I am on my 3rd day of taking 1200mg of artemesinin in 3 divided doses.  The last time I took a high dose or artemesinin like that my muscles were so, so, so sore.  This time around.  They are not!  So that is good news.  My muscles still hurt (or skin) when you push certain tender spots especially so I am not saying I am free and clear but those intense muscle pain and intense fatigue is not happening.  This is my 3rd time (or maybe 4th) of adding in artmesinin to treat potential babesia.  The first time - the dose was so low, and my anxiety was so intense from Bartonella, that I really didn't notice in anything when taking artemesinin at 100mg 3x a day.  I did note a little fatigue though that first time.  The 2nd and (maybe 3rd time) of taking it, I took much higher doses like I am taking now and I had intense muscle soreness pain in my big muscles (glutes and quads).  This time, I don't have that pain at all. Go figure.  I haven't been treating Babesia at all this time around since starting treatment in August so I am really not sure what to make of it.  Maybe if I continued Artemesinin for a week or so they muscles might start hurting?  I don't know.  Anyways, I am happy I am not having muscle pain.
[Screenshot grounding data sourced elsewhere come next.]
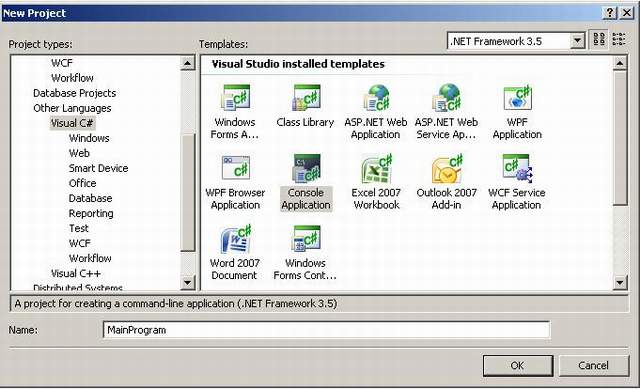The height and width of the screenshot is (389, 640).
Task: Pick the WPF Application template icon
Action: click(518, 98)
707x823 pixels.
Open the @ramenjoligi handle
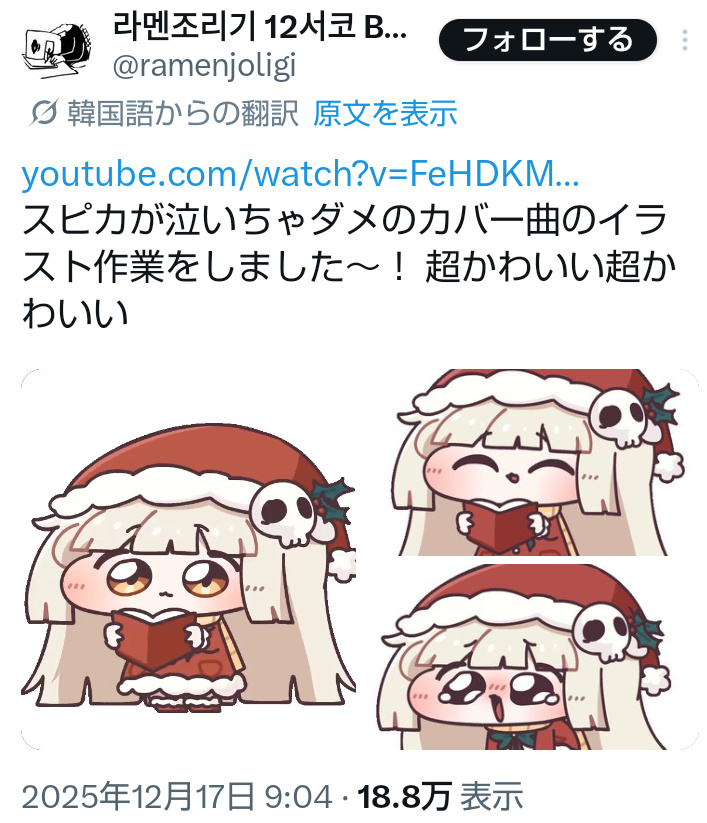point(204,66)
Another thing, I have been going for 20 minute walks every day.  I absolutely love getting outside in the fresh air.  Foot Pain and Anxiety and Lethargy have been the major road blocks to that historically for me (never before Lyme Disease but always after Lyme Disease).  Every time I would start to exercise, inevitably at 3 weeks in I woulds suffer debilitating anxiety and absolute depression that would last and last and last and last.  So far, I have been exercising very gently, and this has not happened.  I was reading another persons blog who has lyme and talks about how they want to be better than they are and they are running like 2-4 times a week at 2-4 miles a pop.  Honestly, that is my end dream.  I mean if I could run 2-4 times a week at 2-4 miles a pop I would be over the moon ecstatic.  Literally, that would be my dream come true.  And so that makes me realize that I am so much further behind than they are.  Right now, when I walk, the bottom of my heels hurt, and so that is still there.  I am thinking about going to a Podiatrist and asking for a bone scan or mri of my foot just to see if I have adequate blood flow or bone loss on the foot.  I am also thinking of taking the herbal tea Boneset that Stephan Buhner recommends as well as a formula for strengthening bones by Jarrow called Bone-up that has ground up calf bone, calcium, magnesium, vitamin D and vitamin K in it.  So that is where I am at right now.  And...I am still so grateful all the time...that I am not dealing with anxiety.  Yes, there is ALOT ahead of me but I am SO much better than where I was.  Ahead of me...heel bone pain, muscle tenderness, weight loss, lethargy gone and of course the lyme herxing of stabbing pains that I get when I am on tinidazole.  Today, I will be starting my 3rd pulse of Tinidazole.  Wish me luck!